When Chercover's first book, BIG CITY, BAD BLOOD, was published, it was greeted as a fresh take on the venerable PI tradition. In fact, apart from its contemporary setting, it was straight out of the classic PI tradition: a smart-talking, tough-guy PI who earns his living going down mean streets to take on the mighty and the corrupt. What made it fresh was that there was no whiff of nostalgia involved - just straightforward storytelling that puts those Chandleresque values into play on a modern stage.

In TRIGGER CITY, Ray Dudgeon takes on a different kind of organized crime, one that operates under the color of law. He's hired by a retired military man to find out the details of his daughter's death after a deranged employee walks into her home, shoots her, then commits suicide. As Dudgeon looks into it, the facts of the murder seem incontestable, but they don't add up to the truth. For that, he has to dig deeper. The dead woman and her killer both worked for a security company that holds government contracts in hot spots all over the world. Dudgeon knows something is wrong with this picture when the head of the company agrees to meet him to discuss the death of a former accountant. Her job wasn't that important – unless something's being covered up. Before long, Dudgeon is entangled in a dangerous dance between ruthless employees of the security company, a secretive government agency with obscure motives, and his own emotional need to find out what led to the woman's murder.

None of this improves his rocky relationship with the woman he loves, but who wants no part of the violence that surrounds him. They have been estranged since the events of the previous book in the series, but Dudgeon can't let it go. In fact, he has one of his employees shadow her and the doctor she's currently dating, even though he knows it's creepy. He also takes to sleeping in the dead woman's apartment, listening to her music and reading through her diary, her unhappiness seeping into his own to the point that his allegiance is to her, not to the man who hired him.

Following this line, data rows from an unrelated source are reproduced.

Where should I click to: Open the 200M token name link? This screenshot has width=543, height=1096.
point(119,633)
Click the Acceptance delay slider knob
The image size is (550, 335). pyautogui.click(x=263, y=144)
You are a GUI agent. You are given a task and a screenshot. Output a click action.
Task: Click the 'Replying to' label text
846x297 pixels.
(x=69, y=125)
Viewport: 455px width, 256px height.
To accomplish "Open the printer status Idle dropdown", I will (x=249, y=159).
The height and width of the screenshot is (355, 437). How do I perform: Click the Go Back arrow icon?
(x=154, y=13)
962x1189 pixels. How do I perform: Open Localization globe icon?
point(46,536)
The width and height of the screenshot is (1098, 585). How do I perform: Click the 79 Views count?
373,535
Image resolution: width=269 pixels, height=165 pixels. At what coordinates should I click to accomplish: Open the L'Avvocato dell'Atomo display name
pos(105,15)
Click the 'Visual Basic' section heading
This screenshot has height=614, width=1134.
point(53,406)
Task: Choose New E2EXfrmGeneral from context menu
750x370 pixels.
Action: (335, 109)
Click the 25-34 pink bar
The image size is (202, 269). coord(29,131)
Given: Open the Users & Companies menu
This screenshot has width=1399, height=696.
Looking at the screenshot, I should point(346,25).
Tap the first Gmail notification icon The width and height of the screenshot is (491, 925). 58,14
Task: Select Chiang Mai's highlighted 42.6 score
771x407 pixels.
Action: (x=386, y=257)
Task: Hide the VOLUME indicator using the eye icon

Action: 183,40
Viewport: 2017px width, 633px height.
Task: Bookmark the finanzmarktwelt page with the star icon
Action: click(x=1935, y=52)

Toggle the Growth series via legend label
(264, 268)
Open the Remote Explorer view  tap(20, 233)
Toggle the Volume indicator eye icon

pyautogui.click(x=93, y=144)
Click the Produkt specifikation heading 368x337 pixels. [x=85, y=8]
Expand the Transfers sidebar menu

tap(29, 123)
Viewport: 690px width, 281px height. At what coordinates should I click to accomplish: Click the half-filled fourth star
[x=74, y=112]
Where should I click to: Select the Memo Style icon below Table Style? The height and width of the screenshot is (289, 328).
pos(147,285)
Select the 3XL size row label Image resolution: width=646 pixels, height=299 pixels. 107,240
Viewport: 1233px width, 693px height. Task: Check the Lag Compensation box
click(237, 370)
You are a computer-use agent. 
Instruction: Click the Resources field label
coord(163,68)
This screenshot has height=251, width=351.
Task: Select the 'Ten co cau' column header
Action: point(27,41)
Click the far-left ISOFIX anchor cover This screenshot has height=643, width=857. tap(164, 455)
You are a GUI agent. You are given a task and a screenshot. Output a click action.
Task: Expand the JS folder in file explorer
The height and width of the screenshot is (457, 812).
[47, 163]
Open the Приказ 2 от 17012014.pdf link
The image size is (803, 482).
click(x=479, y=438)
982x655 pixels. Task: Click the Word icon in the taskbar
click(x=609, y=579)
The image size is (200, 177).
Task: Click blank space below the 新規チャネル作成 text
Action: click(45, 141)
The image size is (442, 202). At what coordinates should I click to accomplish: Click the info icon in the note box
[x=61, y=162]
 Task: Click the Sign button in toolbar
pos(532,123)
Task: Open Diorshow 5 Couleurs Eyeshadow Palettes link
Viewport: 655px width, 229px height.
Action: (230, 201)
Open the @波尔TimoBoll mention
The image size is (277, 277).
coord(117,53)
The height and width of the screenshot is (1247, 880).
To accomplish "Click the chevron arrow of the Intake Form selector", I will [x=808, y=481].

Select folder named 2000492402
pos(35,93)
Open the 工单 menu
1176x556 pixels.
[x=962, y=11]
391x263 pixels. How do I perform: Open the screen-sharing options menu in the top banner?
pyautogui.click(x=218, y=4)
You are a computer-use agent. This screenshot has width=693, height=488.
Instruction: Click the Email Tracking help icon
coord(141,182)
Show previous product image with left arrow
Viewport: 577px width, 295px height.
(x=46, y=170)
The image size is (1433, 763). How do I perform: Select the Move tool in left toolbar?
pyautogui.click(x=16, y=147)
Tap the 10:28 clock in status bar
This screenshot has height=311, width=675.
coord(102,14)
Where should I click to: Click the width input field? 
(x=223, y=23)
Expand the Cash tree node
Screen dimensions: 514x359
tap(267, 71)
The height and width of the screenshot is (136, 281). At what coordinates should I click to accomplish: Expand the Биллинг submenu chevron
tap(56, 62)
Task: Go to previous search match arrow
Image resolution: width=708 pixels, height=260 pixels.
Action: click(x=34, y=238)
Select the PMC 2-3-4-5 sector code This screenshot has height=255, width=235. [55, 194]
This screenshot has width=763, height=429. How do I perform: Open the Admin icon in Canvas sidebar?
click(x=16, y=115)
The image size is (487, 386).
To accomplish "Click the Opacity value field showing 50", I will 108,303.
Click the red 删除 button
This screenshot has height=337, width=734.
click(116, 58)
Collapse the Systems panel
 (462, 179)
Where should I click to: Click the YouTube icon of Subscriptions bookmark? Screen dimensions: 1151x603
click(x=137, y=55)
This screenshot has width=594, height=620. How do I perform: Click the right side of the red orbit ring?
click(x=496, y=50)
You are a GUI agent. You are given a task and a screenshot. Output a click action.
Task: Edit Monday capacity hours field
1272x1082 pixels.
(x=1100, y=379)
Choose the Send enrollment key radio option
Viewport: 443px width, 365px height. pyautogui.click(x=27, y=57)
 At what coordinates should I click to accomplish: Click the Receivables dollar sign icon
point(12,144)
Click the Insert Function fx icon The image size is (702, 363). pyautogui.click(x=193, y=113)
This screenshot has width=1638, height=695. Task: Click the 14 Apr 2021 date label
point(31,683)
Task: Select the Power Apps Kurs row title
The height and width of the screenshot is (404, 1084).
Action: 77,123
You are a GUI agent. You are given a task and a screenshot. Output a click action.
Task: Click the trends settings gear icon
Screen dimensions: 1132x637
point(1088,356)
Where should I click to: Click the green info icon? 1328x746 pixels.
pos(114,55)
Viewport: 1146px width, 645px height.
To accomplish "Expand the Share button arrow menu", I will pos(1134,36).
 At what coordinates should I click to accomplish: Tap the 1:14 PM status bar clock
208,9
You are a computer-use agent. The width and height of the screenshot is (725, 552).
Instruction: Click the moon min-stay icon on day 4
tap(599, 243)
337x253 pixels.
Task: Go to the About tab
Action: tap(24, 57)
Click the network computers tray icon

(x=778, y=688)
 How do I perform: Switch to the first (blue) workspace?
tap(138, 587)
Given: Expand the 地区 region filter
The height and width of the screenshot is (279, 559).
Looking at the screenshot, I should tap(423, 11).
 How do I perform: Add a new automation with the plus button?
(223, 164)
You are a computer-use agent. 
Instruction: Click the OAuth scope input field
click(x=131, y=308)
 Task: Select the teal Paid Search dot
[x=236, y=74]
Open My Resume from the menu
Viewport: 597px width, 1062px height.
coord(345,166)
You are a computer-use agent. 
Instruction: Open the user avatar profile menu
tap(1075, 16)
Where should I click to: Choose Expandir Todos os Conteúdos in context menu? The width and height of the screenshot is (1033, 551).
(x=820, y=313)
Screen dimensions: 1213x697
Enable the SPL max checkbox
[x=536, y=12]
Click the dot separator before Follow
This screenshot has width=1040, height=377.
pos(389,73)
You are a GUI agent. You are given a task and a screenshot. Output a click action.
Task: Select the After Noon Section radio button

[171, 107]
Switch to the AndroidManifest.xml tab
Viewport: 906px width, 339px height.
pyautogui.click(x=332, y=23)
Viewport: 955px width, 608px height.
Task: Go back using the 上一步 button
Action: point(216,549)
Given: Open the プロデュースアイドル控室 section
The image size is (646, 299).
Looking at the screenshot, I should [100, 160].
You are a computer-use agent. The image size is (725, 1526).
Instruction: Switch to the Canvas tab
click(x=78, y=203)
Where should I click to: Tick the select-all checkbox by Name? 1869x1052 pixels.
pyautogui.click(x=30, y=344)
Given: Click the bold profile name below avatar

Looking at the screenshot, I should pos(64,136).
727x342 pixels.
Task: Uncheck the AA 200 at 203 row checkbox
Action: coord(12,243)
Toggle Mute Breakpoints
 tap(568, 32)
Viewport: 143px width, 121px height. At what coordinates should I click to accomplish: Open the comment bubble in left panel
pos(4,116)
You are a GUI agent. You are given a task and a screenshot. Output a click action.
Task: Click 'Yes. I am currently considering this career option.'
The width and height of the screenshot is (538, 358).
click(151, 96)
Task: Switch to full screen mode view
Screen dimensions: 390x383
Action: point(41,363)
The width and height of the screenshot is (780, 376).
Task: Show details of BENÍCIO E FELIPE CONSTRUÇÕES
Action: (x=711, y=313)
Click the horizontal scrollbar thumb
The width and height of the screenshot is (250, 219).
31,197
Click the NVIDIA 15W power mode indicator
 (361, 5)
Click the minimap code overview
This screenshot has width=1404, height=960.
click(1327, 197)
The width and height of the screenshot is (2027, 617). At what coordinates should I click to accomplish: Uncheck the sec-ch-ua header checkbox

Though Chercover's plots are drawn to a large scale, his lead character is not a stock action hero. He is complex, often confused, and full of fully human contradictory impulses. He is more self-aware than Chandler's archetypal hero, and we get to more about his personal life than we do about Sam Spade's or Philip Marlowe's – but at his root he is, like them, a man of honor, searching for a hidden truth.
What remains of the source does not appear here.